**Work to be completed**
Copy out the material from the line containing "You are a GUI" through the final line, including both, and reproduce those lines without any change.

**Provided records**
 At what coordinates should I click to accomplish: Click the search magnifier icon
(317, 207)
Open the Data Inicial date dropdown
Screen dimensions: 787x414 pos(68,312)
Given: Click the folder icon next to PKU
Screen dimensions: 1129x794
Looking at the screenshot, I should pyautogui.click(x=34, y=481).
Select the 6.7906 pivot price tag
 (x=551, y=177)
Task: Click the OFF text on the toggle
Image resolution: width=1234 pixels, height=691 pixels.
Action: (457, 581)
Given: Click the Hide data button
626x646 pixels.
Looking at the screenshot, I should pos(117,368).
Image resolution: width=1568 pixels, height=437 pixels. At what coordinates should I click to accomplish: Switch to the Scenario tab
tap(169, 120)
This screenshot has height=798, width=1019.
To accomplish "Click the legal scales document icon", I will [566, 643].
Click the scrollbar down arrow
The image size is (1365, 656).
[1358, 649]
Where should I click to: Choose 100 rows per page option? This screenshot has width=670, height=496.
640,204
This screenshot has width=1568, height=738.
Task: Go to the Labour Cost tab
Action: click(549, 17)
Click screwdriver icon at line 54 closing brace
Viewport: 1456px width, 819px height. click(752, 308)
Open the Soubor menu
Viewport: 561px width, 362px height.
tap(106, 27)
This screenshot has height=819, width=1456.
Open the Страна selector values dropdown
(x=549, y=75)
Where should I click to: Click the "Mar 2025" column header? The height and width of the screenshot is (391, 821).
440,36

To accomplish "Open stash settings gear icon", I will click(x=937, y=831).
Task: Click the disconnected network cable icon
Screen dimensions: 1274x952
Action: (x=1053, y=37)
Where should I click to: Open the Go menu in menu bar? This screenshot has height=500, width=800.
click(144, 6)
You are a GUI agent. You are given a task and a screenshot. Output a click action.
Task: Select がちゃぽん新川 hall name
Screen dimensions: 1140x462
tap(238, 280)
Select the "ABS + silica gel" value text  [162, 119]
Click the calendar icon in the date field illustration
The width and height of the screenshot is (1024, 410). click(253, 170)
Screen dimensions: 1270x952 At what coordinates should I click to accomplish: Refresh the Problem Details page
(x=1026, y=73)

**Output for this exercise**
You are a GUI agent. You are given a task and a screenshot. Output a click action.
Task: Select がちゃぽん新川 hall name
Screen dimensions: 1140x462
tap(238, 280)
Select the "ABS + silica gel" value text  [162, 119]
Click the calendar icon in the date field illustration
The width and height of the screenshot is (1024, 410). click(253, 170)
Screen dimensions: 1270x952 At what coordinates should I click to accomplish: Refresh the Problem Details page
(x=1026, y=73)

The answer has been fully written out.